An investigation conducted in London has shown the ease with which personal data can be hacked when the target is using public Wi-Fi. Security and privacy software company F-Secure teamed up with penetration testing expert Mandalorian Security Services and the Cyber Security Research Institute to conduct the test – in this case, hacking into the devices of three politicians.
The politicians, deliberately selected from the most powerful chambers in UK politics, were Rt. Hon. David Davis MP, Mary Honeyball MEP and Lord Strasburger. The exercise was carried out with the permission of the politicians who, despite holding important positions within the different parliaments, admitted that they had received no formal training or information about the relative ease with which computers can be breached while using public Wi-Fi – a service they all admitted to using regularly.
Commenting on his email being accessed, Davis said: “Well, it’s pretty horrifying, to be honest. What you have extracted was a very tough password, tougher than most people use. It’s certainly not ‘Password‘.” Alarmingly, the password would have been broken no matter how strong it was.

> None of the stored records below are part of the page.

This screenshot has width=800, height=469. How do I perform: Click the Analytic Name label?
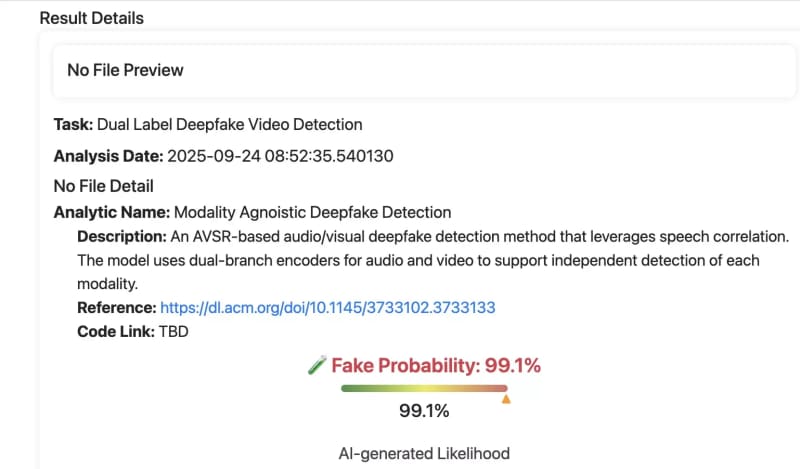(x=111, y=212)
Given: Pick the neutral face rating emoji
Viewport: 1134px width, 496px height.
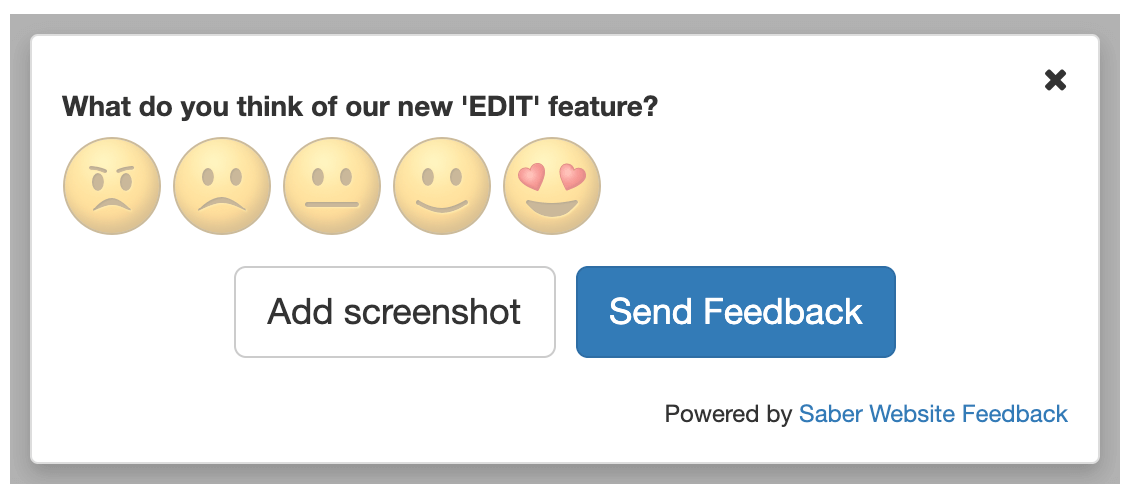Looking at the screenshot, I should [x=332, y=187].
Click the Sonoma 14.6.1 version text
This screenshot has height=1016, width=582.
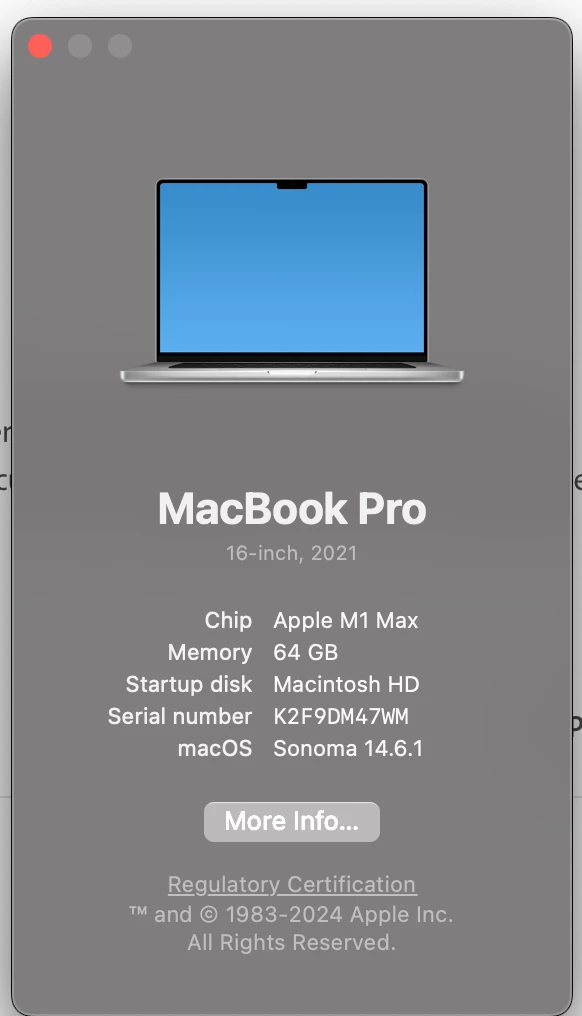(x=348, y=748)
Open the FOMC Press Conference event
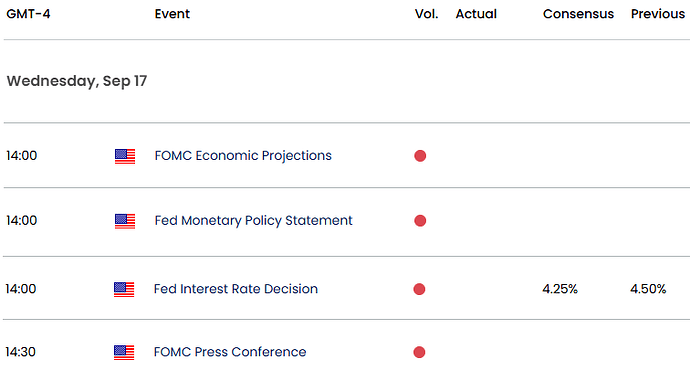This screenshot has width=690, height=380. 230,352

Public Wi-Fi is inherently insecure – usernames and passwords are shown in plain text in the back of a Wi-Fi access point, making them simple for a hacker to steal.
To underline the risk, an email was drafted by ethical hackers Mandalorian and left in his drafts folder destined for the national press, announcing his defection to UKIP. His PayPal account was then compromised, as it used the same username and password as his Gmail – a common habit.